→ To do:
Your answer must be the records below repeated word for word, with no pictures in it.

Saved entries:
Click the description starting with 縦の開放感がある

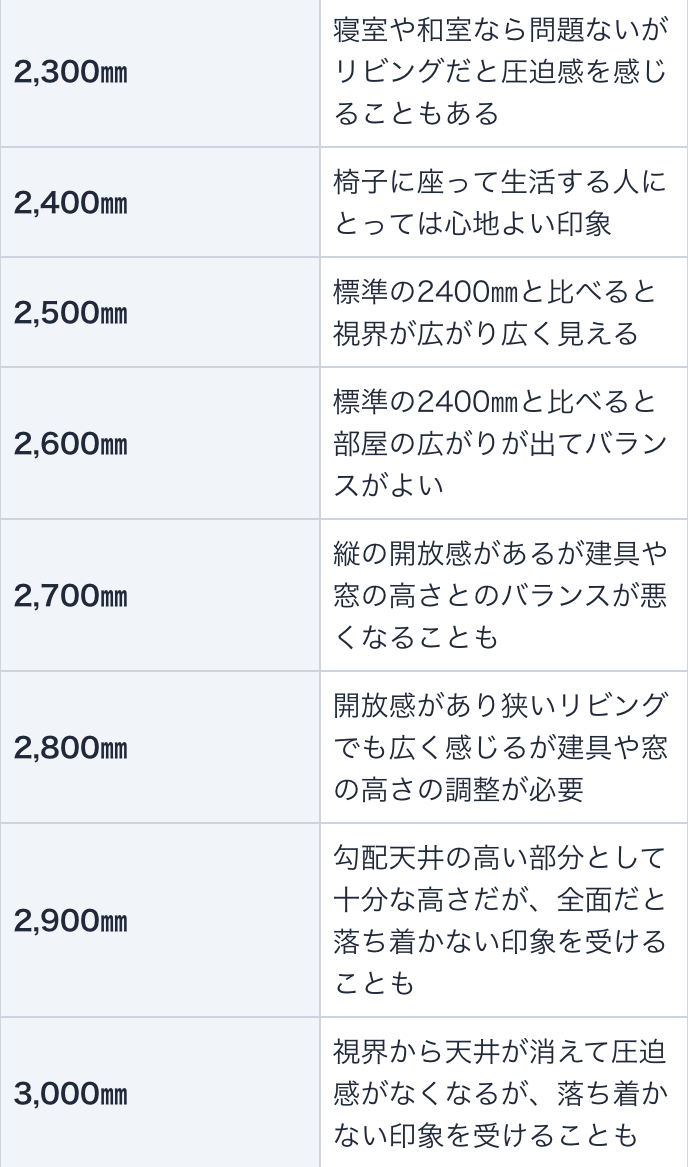pyautogui.click(x=499, y=596)
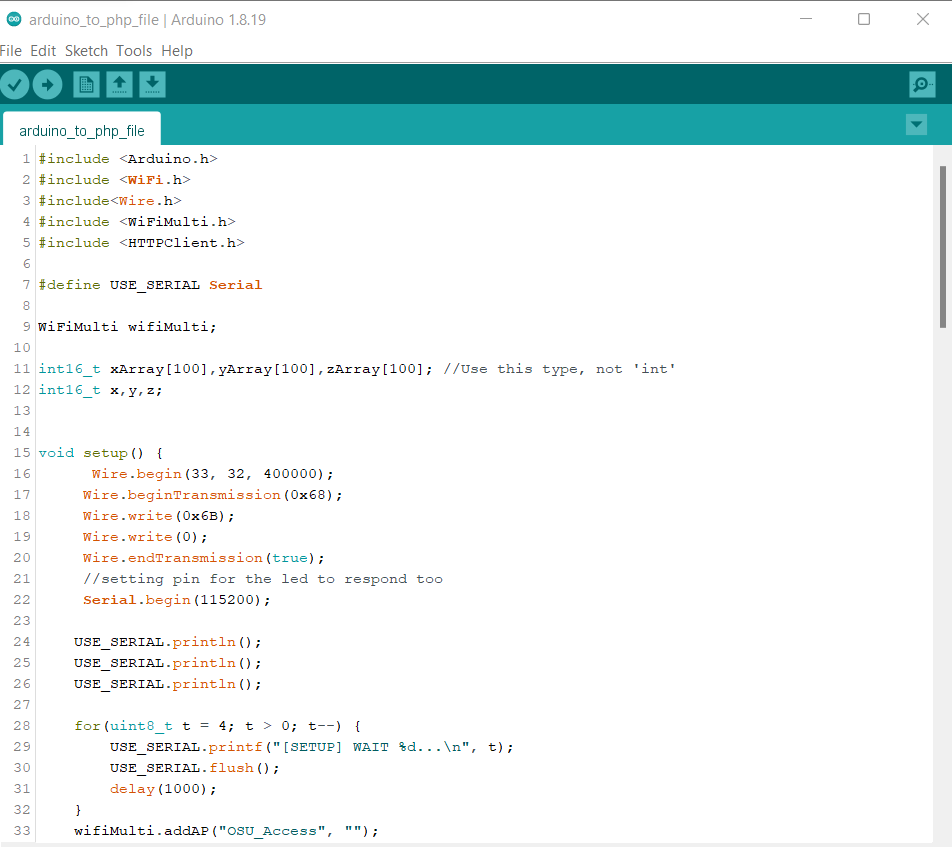Open the Sketch menu
Viewport: 952px width, 847px height.
coord(86,51)
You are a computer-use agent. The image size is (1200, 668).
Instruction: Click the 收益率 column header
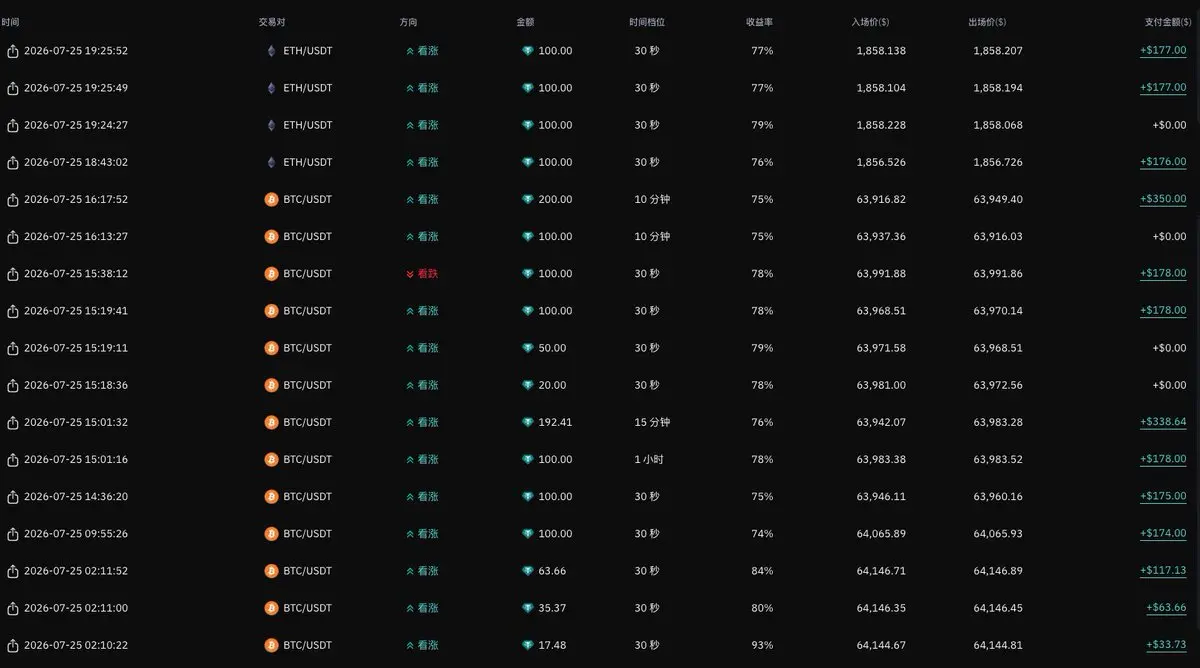pos(759,21)
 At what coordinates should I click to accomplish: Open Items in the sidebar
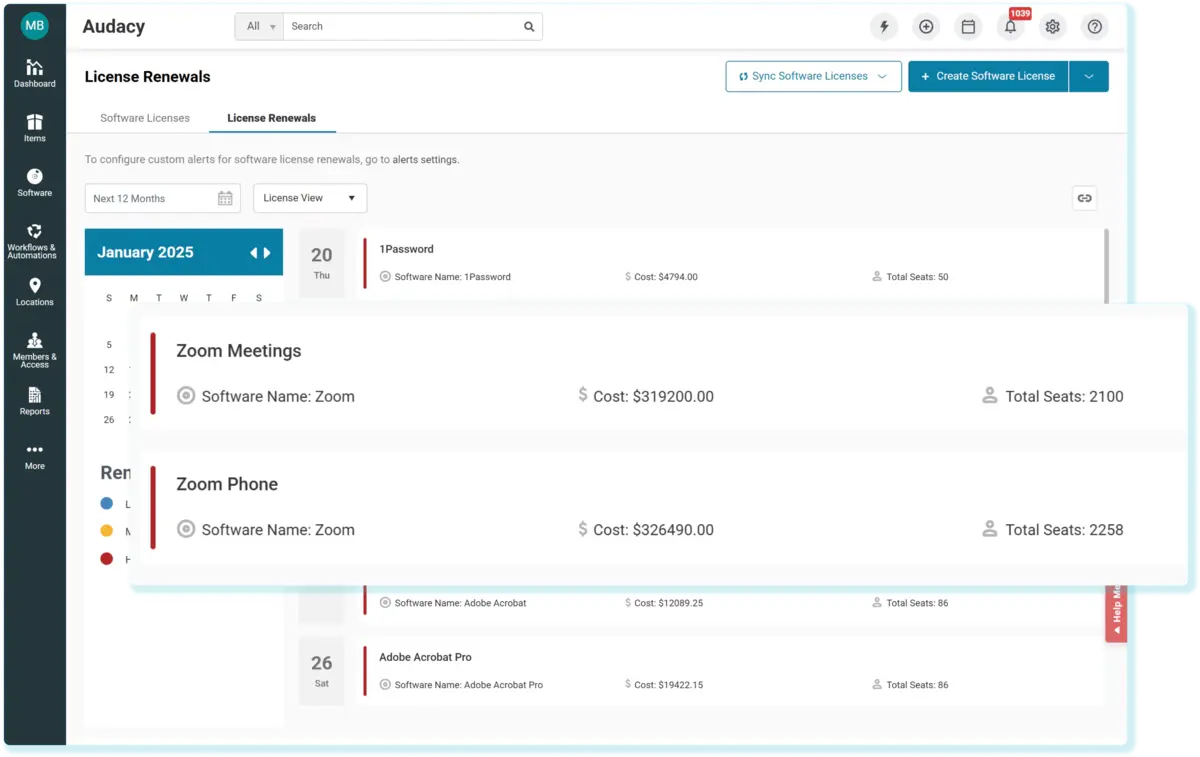click(x=34, y=127)
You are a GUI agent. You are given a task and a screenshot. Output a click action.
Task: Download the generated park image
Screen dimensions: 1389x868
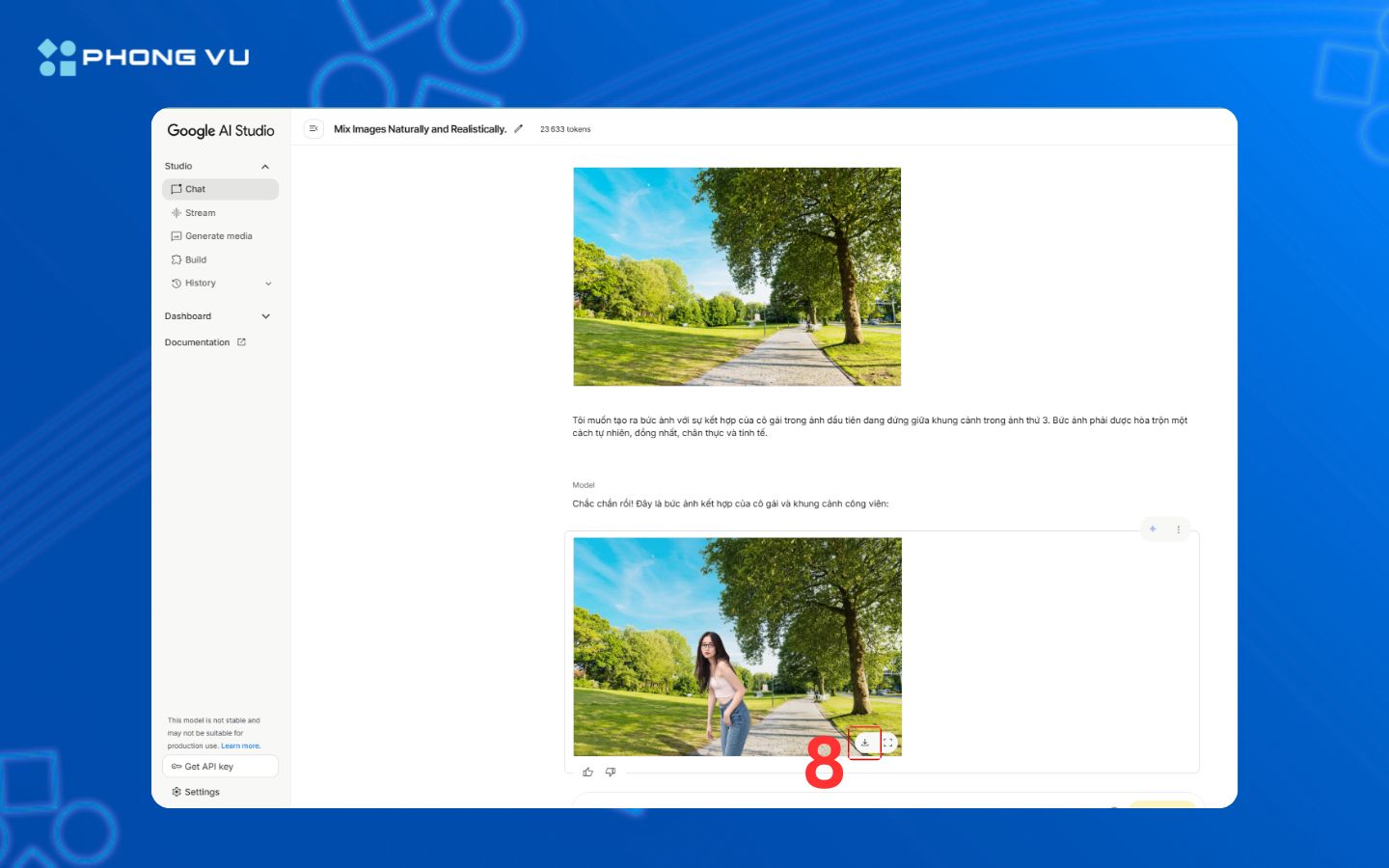(x=865, y=743)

→ Response to this task:
Click the description starting with 縦の開放感がある

pyautogui.click(x=499, y=596)
Open the Sketch menu
Viewport: 952px width, 847px height.
coord(86,51)
You are a computer-use agent. The image size is (1200, 668).
Instruction: Click the 收益率 column header
pos(759,21)
 At what coordinates should I click to accomplish: Open Items in the sidebar
click(x=34, y=127)
You are a GUI agent. You are given a task and a screenshot. Output a click action.
Task: Download the generated park image
Screen dimensions: 1389x868
(x=865, y=743)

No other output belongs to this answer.